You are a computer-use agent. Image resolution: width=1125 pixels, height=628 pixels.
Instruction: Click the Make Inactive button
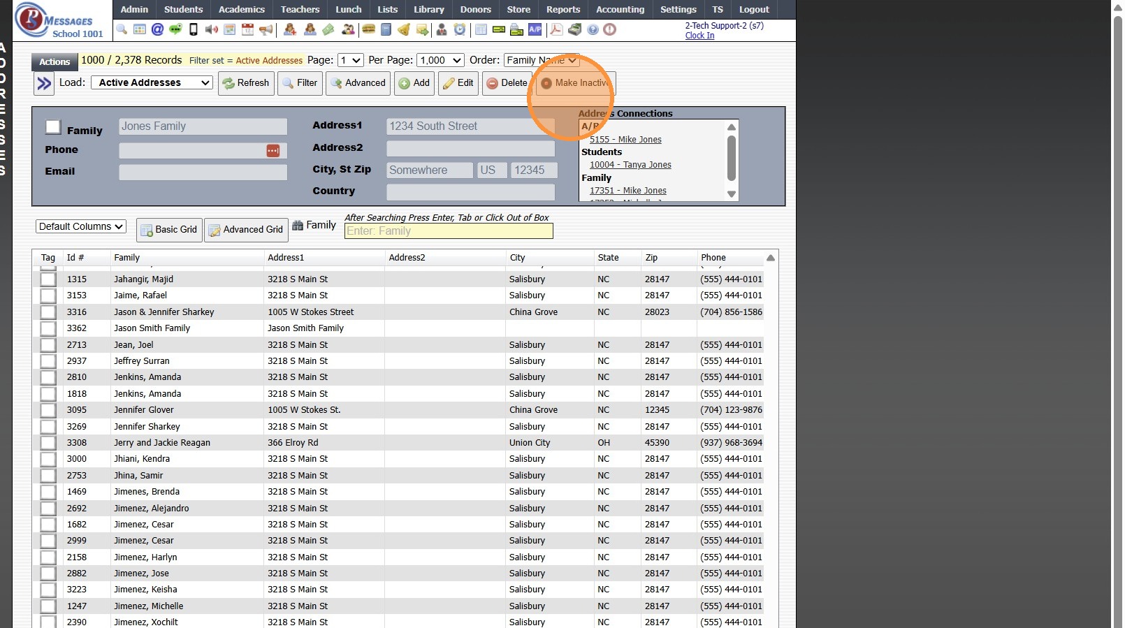tap(575, 83)
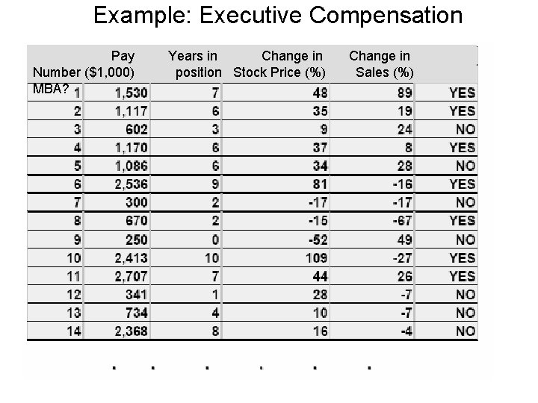Image resolution: width=538 pixels, height=403 pixels.
Task: Select the stock price change cell 109
Action: pos(316,258)
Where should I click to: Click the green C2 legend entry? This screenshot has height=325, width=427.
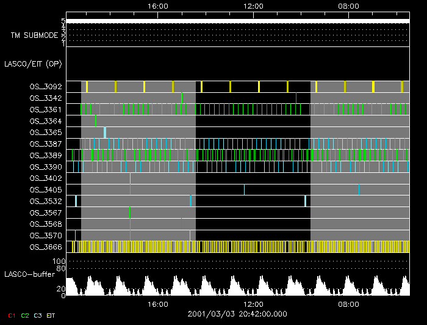[x=24, y=315]
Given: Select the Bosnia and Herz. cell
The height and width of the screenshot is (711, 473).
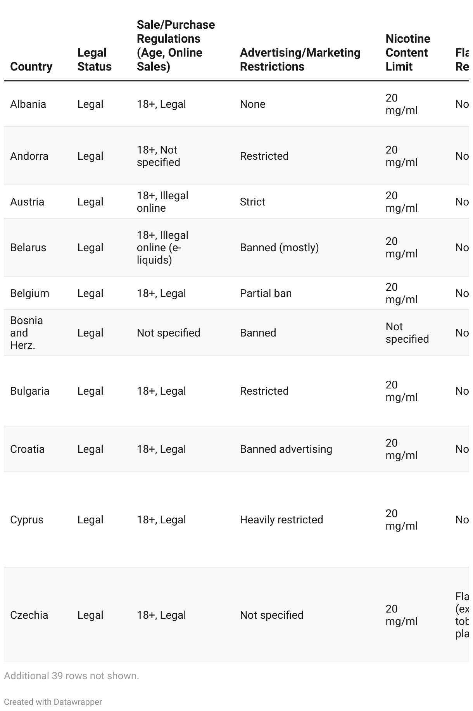Looking at the screenshot, I should 26,333.
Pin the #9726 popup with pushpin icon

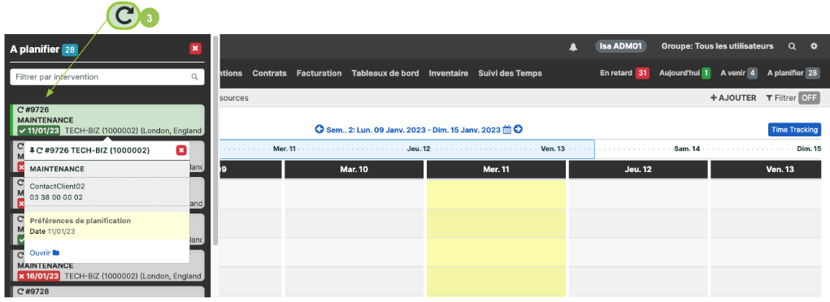pyautogui.click(x=33, y=151)
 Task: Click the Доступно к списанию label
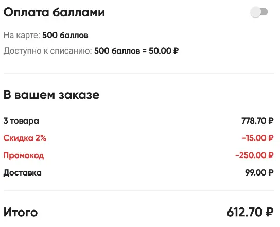(x=48, y=51)
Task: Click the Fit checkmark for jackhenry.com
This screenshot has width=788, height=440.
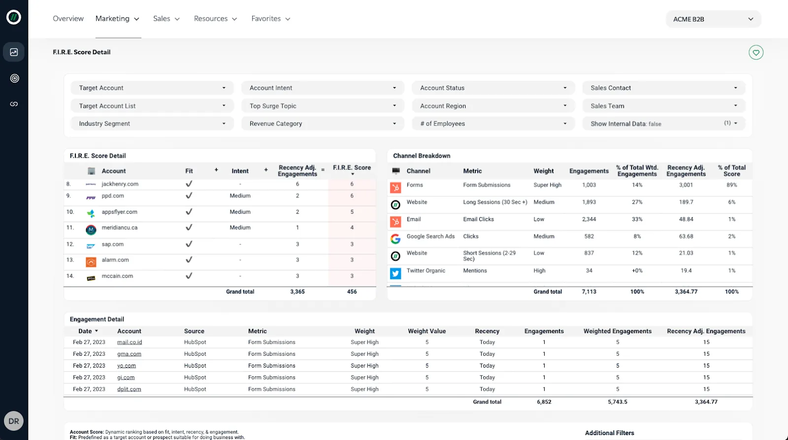Action: click(189, 184)
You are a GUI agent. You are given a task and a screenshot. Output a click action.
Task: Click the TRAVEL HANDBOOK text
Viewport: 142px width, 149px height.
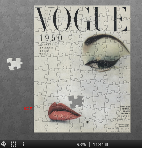[x=122, y=118]
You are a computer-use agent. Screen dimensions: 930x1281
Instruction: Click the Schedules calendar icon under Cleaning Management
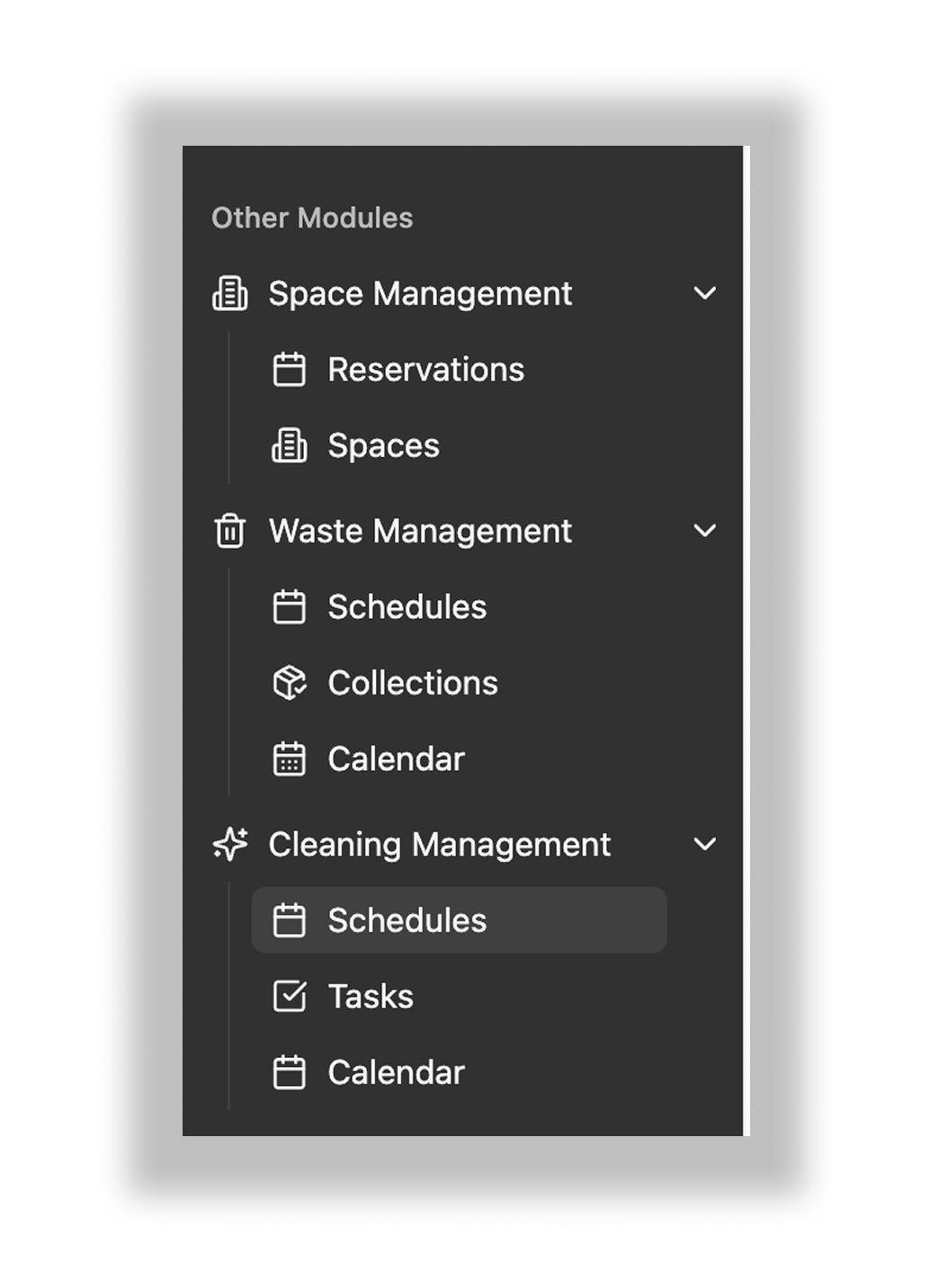[290, 919]
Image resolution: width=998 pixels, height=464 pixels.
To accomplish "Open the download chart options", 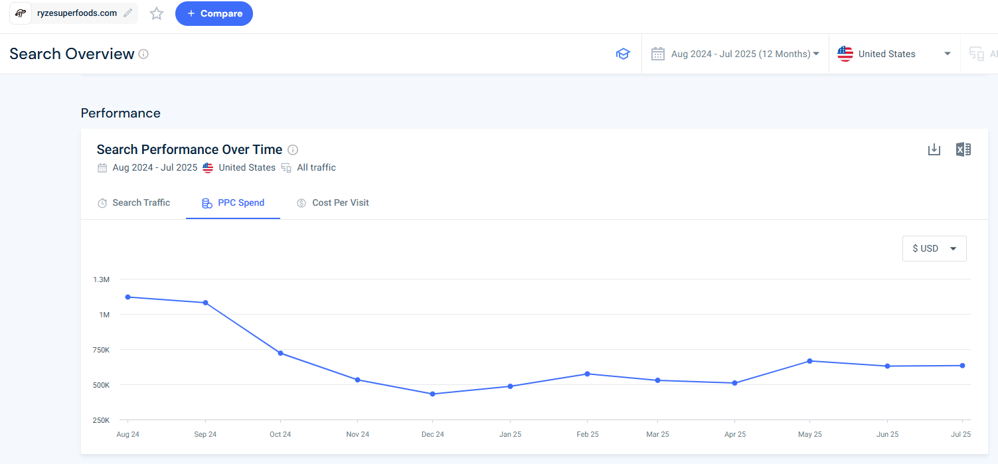I will [934, 149].
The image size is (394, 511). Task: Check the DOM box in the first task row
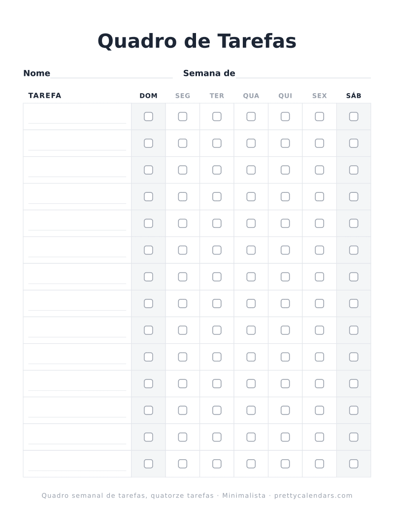[x=148, y=117]
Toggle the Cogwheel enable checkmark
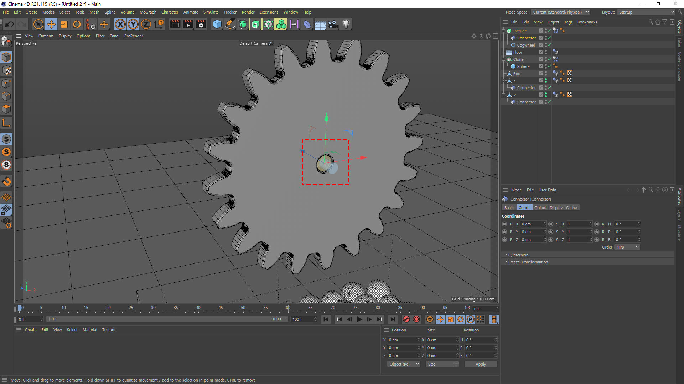684x384 pixels. (x=549, y=45)
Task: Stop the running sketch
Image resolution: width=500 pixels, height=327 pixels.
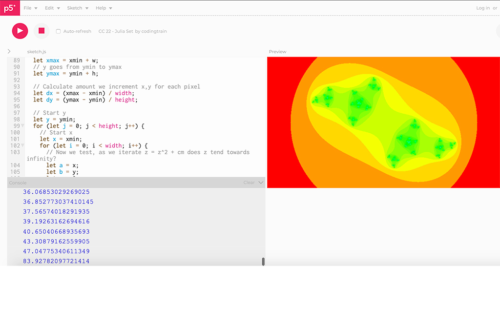Action: tap(42, 31)
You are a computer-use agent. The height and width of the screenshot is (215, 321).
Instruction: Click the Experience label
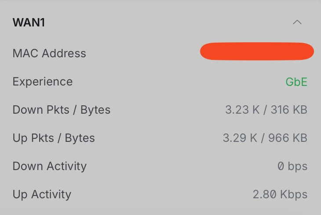(x=43, y=82)
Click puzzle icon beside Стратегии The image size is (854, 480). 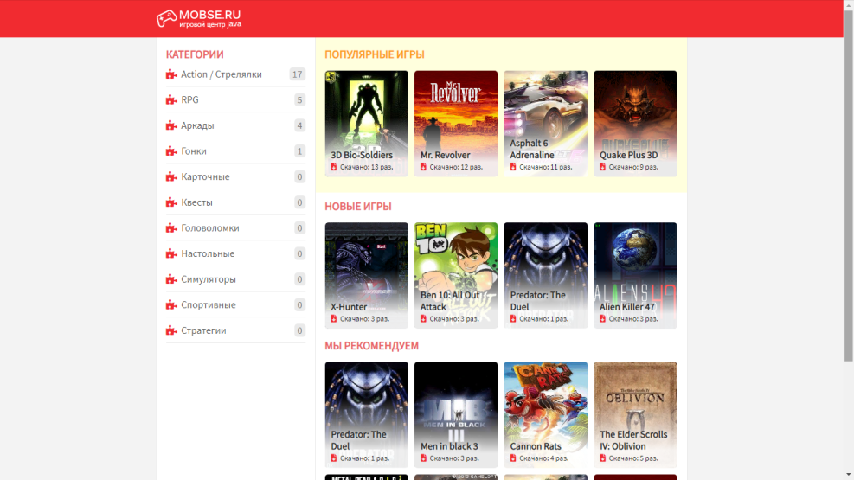(x=171, y=330)
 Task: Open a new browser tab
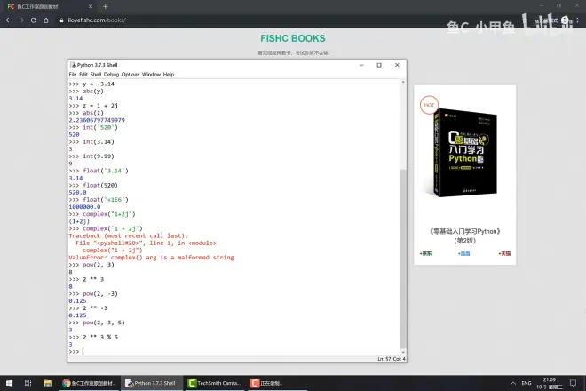coord(105,6)
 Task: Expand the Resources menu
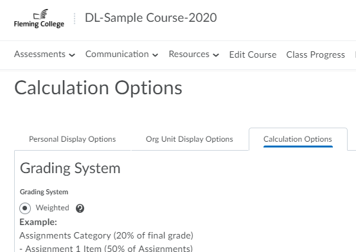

# # # # #

Request
Identify every line in the material above that contains the word "Select" and copy each of those lines in full.

Output for this exercise
Task: Select the stock price change cell 109
Given: Select the Bosnia and Herz. cell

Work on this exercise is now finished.